Coldmoon shook his head. The case had gone from being open, to closed, to open again, so fast he felt almost dizzy.
“Let this be a lesson to you, my friend, on the dangers of drawing conclusions too early,” Pendergast told him. “As H. L. Mencken once said, ‘There is always a well-known solution to every human problem—neat, plausible, and wrong.’ This was that neat, plausible, and wrong solution.”
“If you say so. What now?”
“We must look elsewhere for answers. Specifically, Ellerby.”
19
PENDERGAST DESCENDED THE WORN steps, pausing at the bottom to look around. He felt deeply chagrined at the previous evening’s raid and his central role in it, but for the time being he put such thoughts aside.
The basement of the Chandler House had a distinctive smell—the smell of time, for want of a better word—that he found most interesting: wet stone, dust, and the distant odor of saltpeter, no doubt from the days when the building had functioned as a munitions factory, with a whiff of burnt rubber. Here they had processed gunpowder, lead, and brass into .54-caliber ringtail bullets for the Sharps rifles favored by Confederate cavalry. How stimulating, he thought, to have the past and the present mingling here in one’s senses, like a fugue.
He also noted an additional odor: the crushed-walnut scent unique to the toxin prestrycurarine.
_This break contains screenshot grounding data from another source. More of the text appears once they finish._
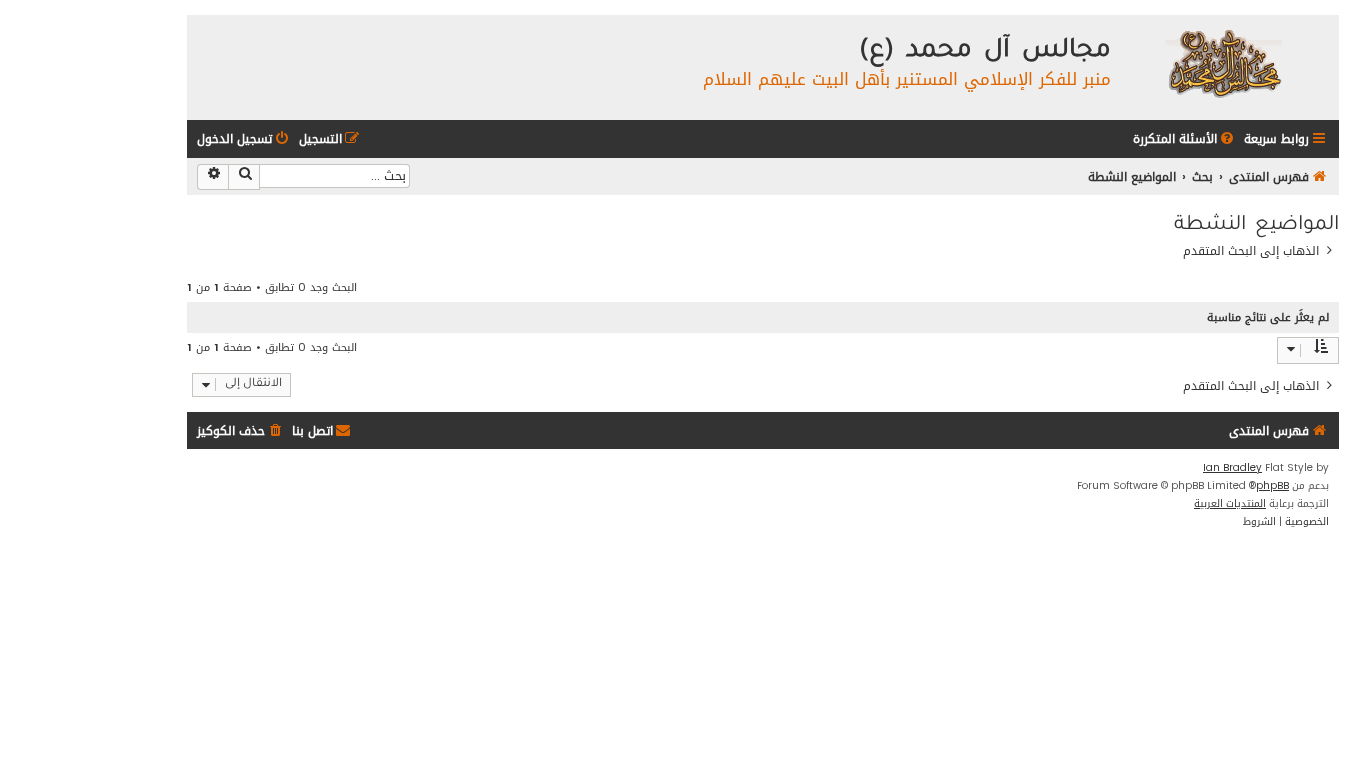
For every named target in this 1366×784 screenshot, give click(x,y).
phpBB (1272, 486)
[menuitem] (1185, 139)
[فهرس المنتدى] (1222, 62)
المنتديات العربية (1230, 504)
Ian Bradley (1232, 468)
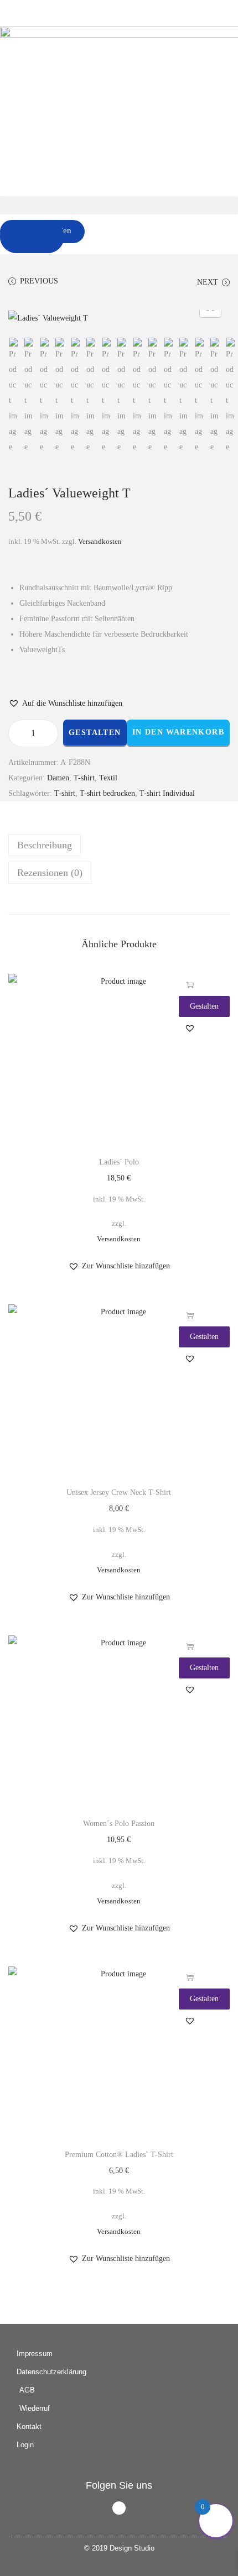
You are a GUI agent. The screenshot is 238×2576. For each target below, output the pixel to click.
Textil (108, 778)
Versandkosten (100, 541)
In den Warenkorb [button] (190, 985)
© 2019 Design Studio (119, 2548)
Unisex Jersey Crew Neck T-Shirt (118, 1492)
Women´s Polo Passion (118, 1823)
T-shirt (84, 778)
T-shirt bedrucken (107, 793)
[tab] (119, 845)
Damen (58, 778)
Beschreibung (44, 845)
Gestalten (95, 732)
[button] (119, 205)
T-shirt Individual (167, 793)
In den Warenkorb (178, 732)
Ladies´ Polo (119, 1162)
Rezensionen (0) (49, 872)
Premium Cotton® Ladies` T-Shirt (119, 2154)
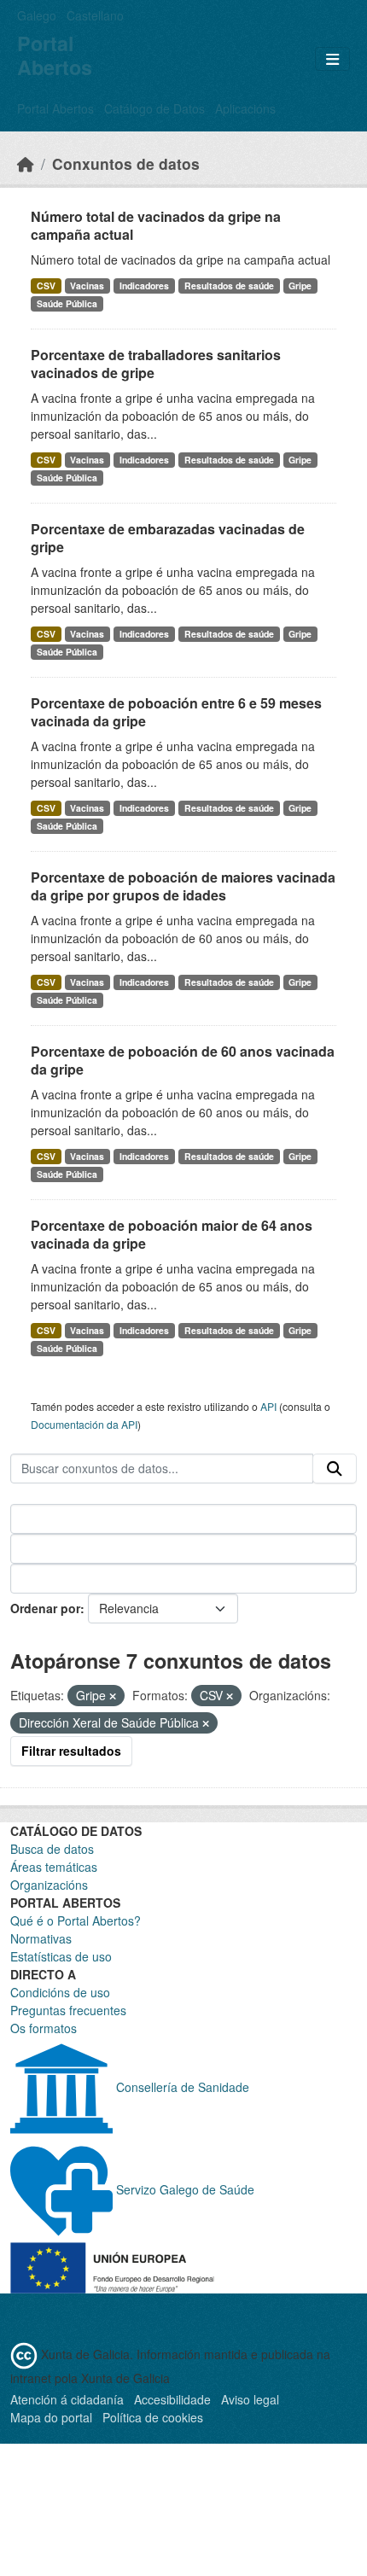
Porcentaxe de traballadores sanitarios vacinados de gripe (156, 363)
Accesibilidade (172, 2399)
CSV (46, 285)
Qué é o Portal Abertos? (75, 1920)
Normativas (41, 1938)
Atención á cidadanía (67, 2399)
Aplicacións (245, 108)
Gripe (300, 285)
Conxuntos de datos (126, 163)
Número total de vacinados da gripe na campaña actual (156, 225)
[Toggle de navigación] (332, 59)
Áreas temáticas (53, 1866)
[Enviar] (334, 1469)
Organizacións (49, 1884)
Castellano (95, 15)
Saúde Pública (67, 303)
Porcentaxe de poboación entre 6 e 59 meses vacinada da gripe (176, 712)
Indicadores (144, 285)
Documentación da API (84, 1424)
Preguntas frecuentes (68, 2010)
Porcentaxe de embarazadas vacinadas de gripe (168, 538)
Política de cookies (152, 2417)
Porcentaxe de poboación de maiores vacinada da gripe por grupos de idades (183, 886)
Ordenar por (45, 1608)
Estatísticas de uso (61, 1956)
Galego (36, 15)
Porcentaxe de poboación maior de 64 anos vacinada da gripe (171, 1234)
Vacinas (87, 285)
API (268, 1406)
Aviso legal (250, 2399)
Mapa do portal (51, 2417)
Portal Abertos (55, 108)
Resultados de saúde (229, 285)
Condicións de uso (60, 1992)
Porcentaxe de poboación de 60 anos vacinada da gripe (183, 1060)
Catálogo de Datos (154, 108)
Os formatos (43, 2028)
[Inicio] (25, 163)
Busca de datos (52, 1848)
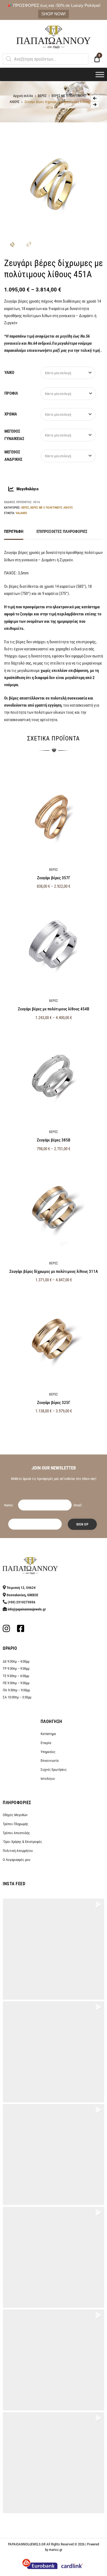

He paused. It would seem the hotel was troubled with rat infestations. It would also seem they used a backward exterminator, because that particular rodenticide had been deemed ineffective years ago; rats, lacking the physical capacity to vomit, were by nature highly suspicious of unfamiliar odors. No matter; rats in a basement were not his concern.
The entire space exuded a feeling of desuetude and abandonment. He could see bare lightbulbs hanging from cords, stretching out into the distance, leaving gloom on either side. Even from his position at the foot of the steps, he noticed that the basement was formed out of a layering of building cycles, the stone floor rising or falling to match the periods of additional excavation. In the darker corners, away from the lights, rooms were faintly visible: pantries, a disused kitchen, what looked like a scullery. One section far to the rear was roped off with yellow tape and an official-looking sign that read STRUCTURALLY UNSOUND.